И случилось то, что должно было случиться: мало-мальски популярная песенка отодвигала на второй план все, что называлось кинематографом. Наступила эпоха экранизации фокстротов. Кинематограф дорвался до звука, и в фильмах трещало, звучало, ухало, пело, плясало, скрипело, звенело и говорило, говорило, пока у актера не сводило скулы. И на экраны потекли уже готовые эстрадные спектакли, программы кабаре, ревю, мюзик-холла, оперетты, водевили, мелодрамы, ставшие, наконец, действительно музыкальными. Все было готово заранее: исполнители, тексты, музыка, мизансцены, гонорары. «В погоне за золотом и успехом все устремились к экрану, который, казалось, обещал состояние всякому, кто способен обратить в предмет торговли прилагательные или звуки: авторам драм и водевилей, сочинителям каламбуров и скетчей, либреттистам, баритонам, чревовещателям, трагикам и имитаторам», — со знанием дела вспоминает Рене Клер в своих «Размышлениях о киноискусстве».
Но было и другое обстоятельство, правда, технического характера. Речь идет о неподвижности звуковой камеры. Громоздкая и капризная аппаратура для записи звука, упрятанная в глухие боксы, остановила камеру, обрекла на неподвижность. Словно во времена «Убийства герцога Гиза», аппарат, как вкопанный, глазел на сцену, где актеры произносили свои реплики прямо в объектив.
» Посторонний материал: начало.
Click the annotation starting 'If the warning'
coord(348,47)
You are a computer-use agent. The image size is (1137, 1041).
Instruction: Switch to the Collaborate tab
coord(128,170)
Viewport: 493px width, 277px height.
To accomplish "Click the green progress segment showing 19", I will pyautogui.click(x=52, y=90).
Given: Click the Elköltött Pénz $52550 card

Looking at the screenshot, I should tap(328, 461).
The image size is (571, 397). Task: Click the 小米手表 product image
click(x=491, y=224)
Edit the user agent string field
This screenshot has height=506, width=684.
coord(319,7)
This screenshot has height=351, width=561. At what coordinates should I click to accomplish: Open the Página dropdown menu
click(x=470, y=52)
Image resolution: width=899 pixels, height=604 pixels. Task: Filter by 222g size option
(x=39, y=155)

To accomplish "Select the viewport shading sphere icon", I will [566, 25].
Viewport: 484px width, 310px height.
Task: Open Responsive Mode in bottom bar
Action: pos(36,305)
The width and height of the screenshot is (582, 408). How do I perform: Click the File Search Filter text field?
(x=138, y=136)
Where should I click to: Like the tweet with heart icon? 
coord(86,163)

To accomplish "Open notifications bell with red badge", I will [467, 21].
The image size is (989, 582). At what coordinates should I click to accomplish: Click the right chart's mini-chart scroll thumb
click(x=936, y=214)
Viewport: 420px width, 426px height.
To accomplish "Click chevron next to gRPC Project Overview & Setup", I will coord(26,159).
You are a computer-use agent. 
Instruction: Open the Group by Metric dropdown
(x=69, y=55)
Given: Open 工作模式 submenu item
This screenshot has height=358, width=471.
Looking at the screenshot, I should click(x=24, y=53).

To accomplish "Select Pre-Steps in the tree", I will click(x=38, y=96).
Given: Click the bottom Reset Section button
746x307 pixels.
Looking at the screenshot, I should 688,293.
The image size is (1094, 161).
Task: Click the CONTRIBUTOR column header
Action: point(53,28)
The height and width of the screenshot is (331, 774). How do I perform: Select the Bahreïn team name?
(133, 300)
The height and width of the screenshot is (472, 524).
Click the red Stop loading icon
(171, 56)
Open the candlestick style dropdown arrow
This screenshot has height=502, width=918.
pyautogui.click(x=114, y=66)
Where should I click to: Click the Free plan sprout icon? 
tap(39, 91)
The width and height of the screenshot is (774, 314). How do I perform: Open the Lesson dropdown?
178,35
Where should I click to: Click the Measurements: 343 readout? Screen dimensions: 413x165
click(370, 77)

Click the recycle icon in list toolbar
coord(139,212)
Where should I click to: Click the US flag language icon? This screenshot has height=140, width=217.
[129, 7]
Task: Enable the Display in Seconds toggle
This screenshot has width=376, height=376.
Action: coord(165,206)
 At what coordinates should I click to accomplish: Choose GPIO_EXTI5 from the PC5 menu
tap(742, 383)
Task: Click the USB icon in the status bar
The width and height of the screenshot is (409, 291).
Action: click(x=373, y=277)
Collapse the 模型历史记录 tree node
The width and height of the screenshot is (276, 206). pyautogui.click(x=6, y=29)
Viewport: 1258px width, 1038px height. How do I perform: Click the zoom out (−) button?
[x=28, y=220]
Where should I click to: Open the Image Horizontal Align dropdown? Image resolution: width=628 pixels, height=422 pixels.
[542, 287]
Эта техническая революция немедленно рождала свои эстетические принципы. Вынужденная театральность камеры вызвала мгновенную театрализацию только что родившегося искусства. В этом был и чисто профессиональный резон: экранизировать концерт или оперу было не слишком сложно, с этим мог справиться любой средней руки режиссер немого кино, чуть приобвыкший к технике записи звука. Но даже и в наимузыкальнейших картинах актерам приходилось произносить просто слова, «говорить прозой», а здесь был необходим опыт, ремесло, добытое на сценической площадке.